Con la armadura puesta, para aguantar los golpes y la espada
empuñada, para defenderte de la locura, me presenté en aquella familiar prisión
de pijamas azules y batas blancas. Había pasado mucho tiempo, pero aquellas
rejas descascarilladas seguían escondiendo el infierno de la mente.
Aquella mañana yo iba vestida de rojo y azul, pero tú me veías muy guapa de gris. Tus palabras, tus visiones y tu ausencia de ti, apretaban el nudo de mi corazón hasta estrangular lo poco que quedaba de mí. De mí. De ti. De nosotros.

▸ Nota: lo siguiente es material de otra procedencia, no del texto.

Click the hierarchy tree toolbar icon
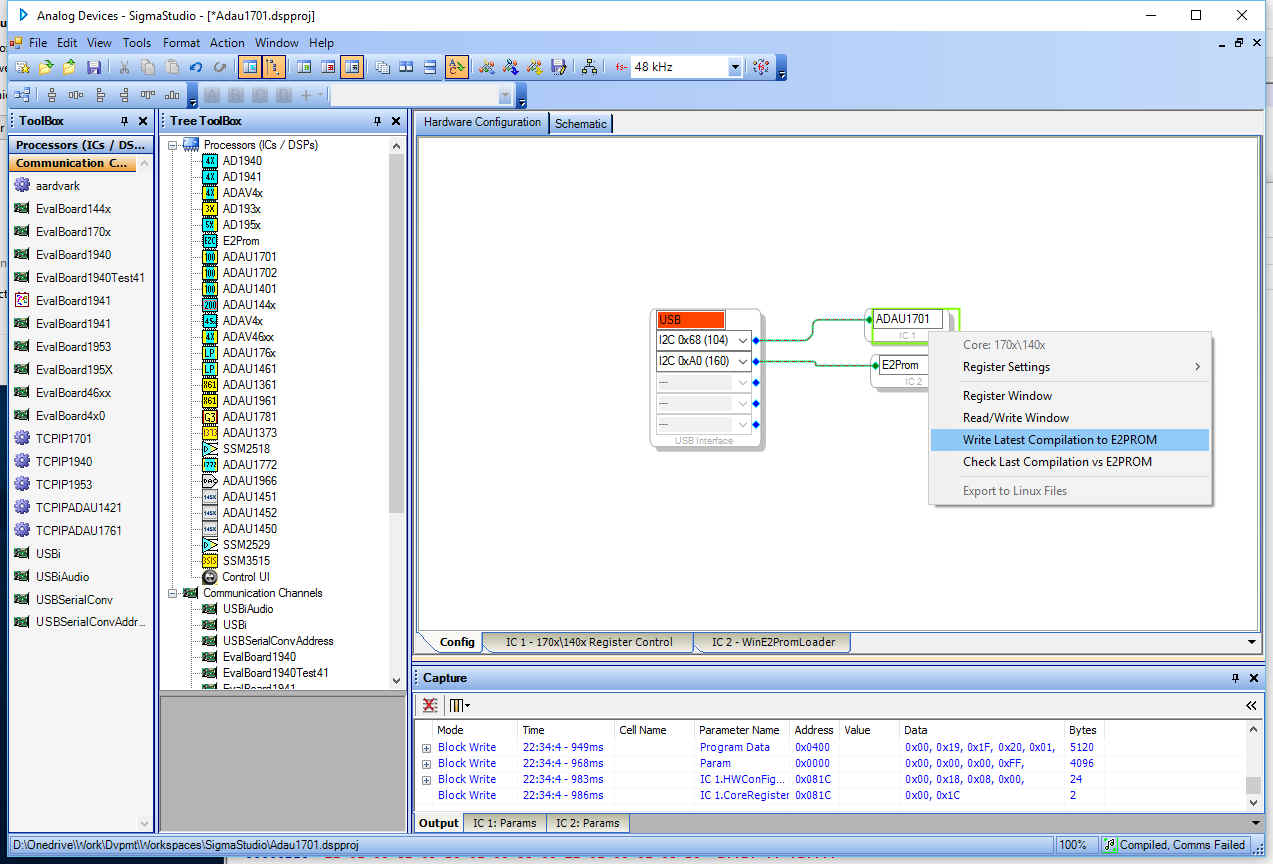1273x864 pixels. (589, 67)
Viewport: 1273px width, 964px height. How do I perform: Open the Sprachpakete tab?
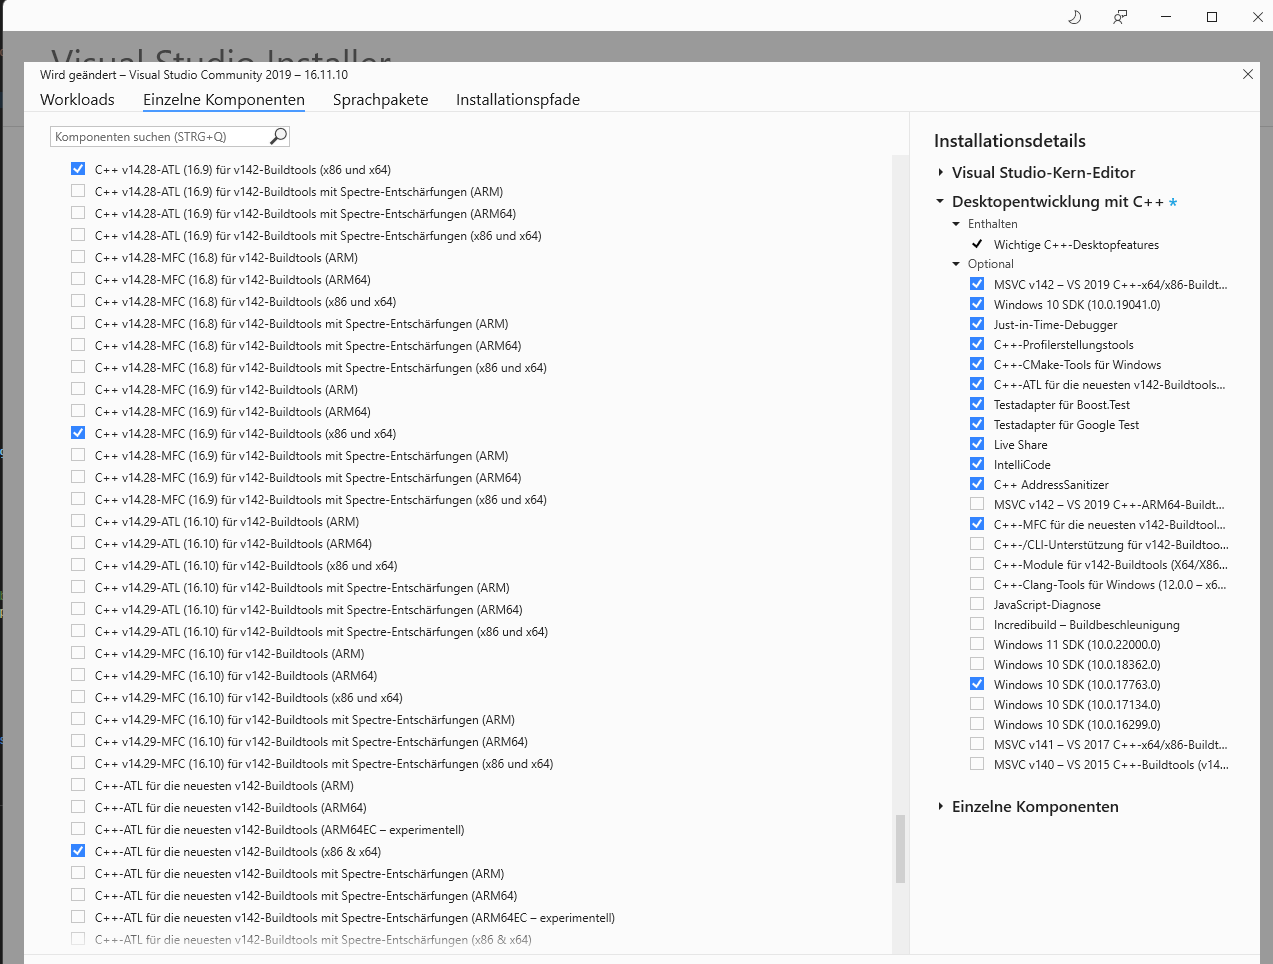click(380, 100)
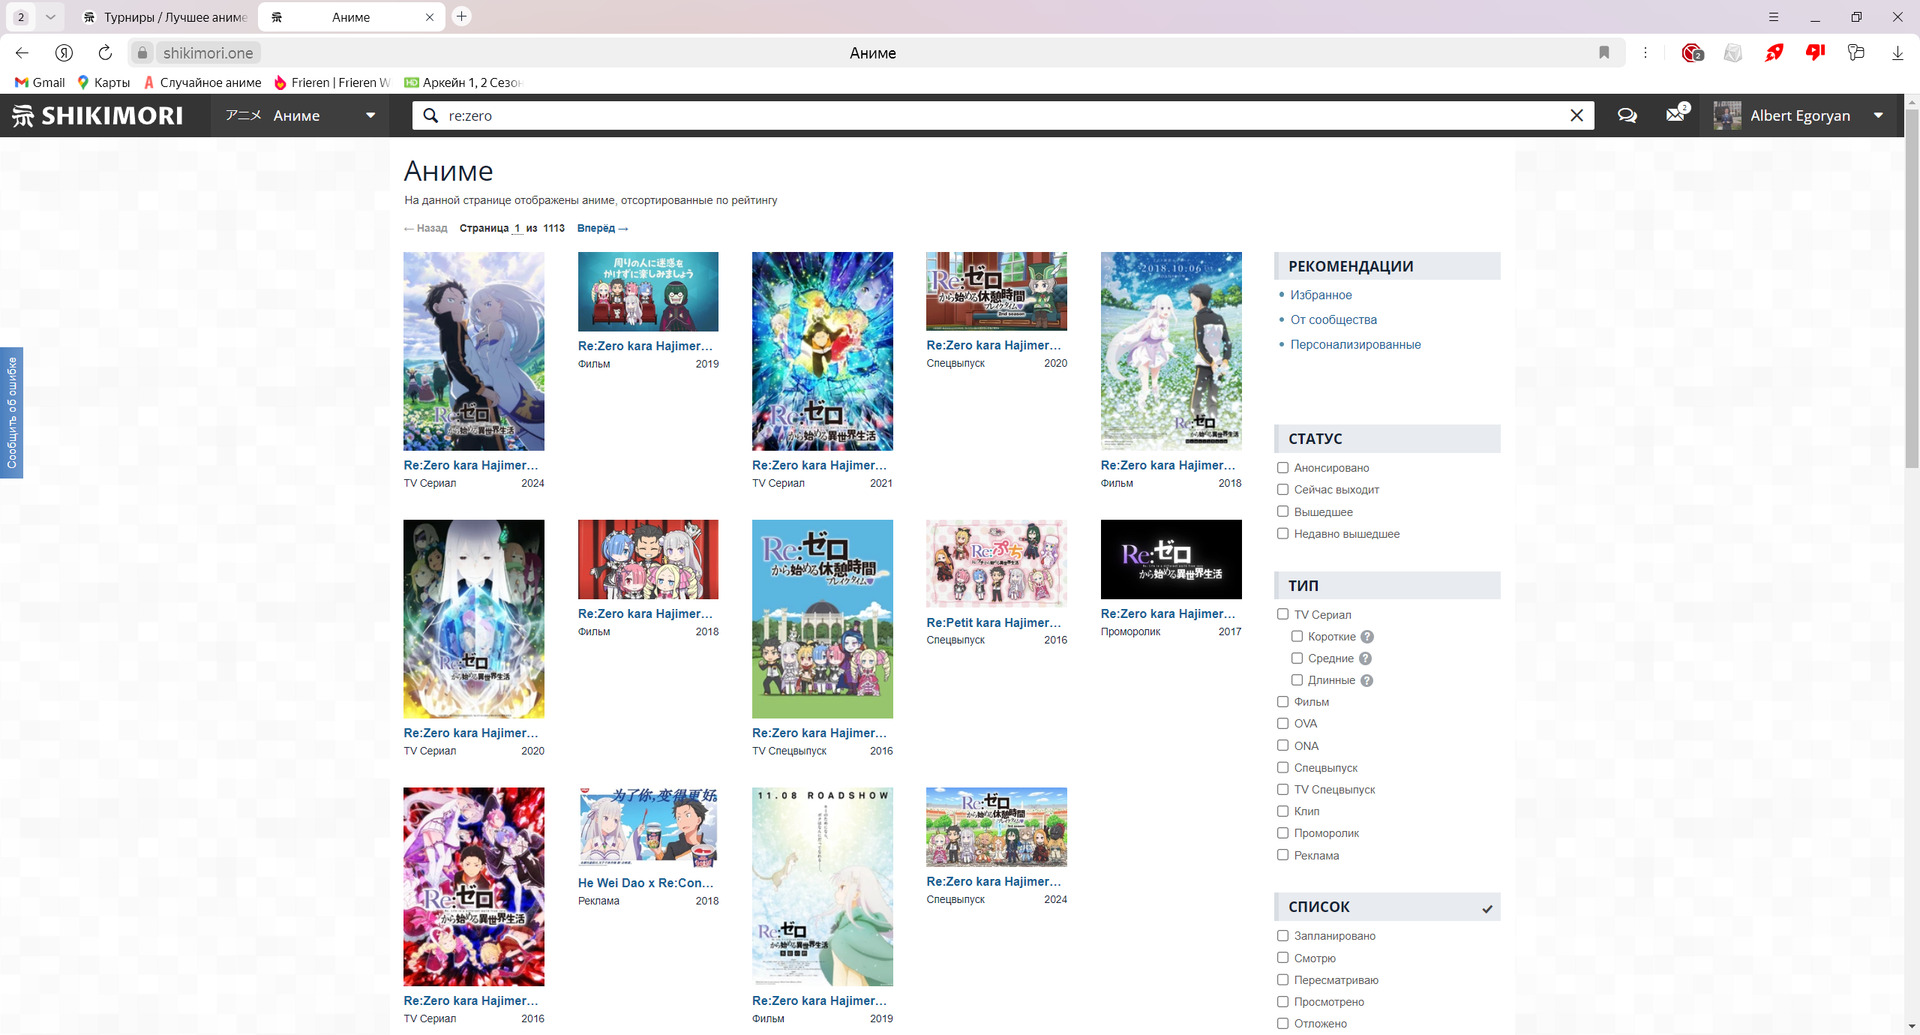This screenshot has height=1035, width=1920.
Task: Check the OVA type filter
Action: (x=1283, y=724)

Sola, por primera vez desde que existes, me adentré en tu
mundo de soledad, tortura, pánico y confusión. Sentí tanto miedo que estuve a punto de
tropezar y caerme en tu pozo, pero no podía ser porque yo debía permanecer
arriba con la mano extendida, por si decidías agarrarte a ella. Pero no fue
así. No.
Ahora ya no sé cuántos segundos han pasado desde aquel día. Desde que busco tu mirada en tus ojos o llamo a los ángeles para que me devuelvan tu sonrisa. La sonrisa más bonita del mundo. Pero no temas, me quedaré aquí, vigilando el vínculo que construimos con todo lo que hemos superado juntos, la Ley del Cariño, las risas en mitad de los huracanes, nuestra complicidad de madrugada y la solidez del nosotros.

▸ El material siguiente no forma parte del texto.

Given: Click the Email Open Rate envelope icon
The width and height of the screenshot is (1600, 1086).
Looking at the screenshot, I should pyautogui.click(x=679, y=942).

Crearé cosas preciosas para compartirlas contigo cuando vuelvas. Me limpiaré del odio a todo aquello que una vez te hizo daño y prepararé un camino de espejos para que puedas verte tal y como eres en realidad: inmenso, fuerte, valiente, poderoso, bueno, brillante, hombre, niño… Así no lo volverás a olvidar. También llenaré el mundo de luces para que no pueda atacarte la oscuridad nunca más ¡Nunca más! Y seguiré diciéndote que te quiero, pequeño, a ver sí una de esas veces me oyes, me escuchas y regresas.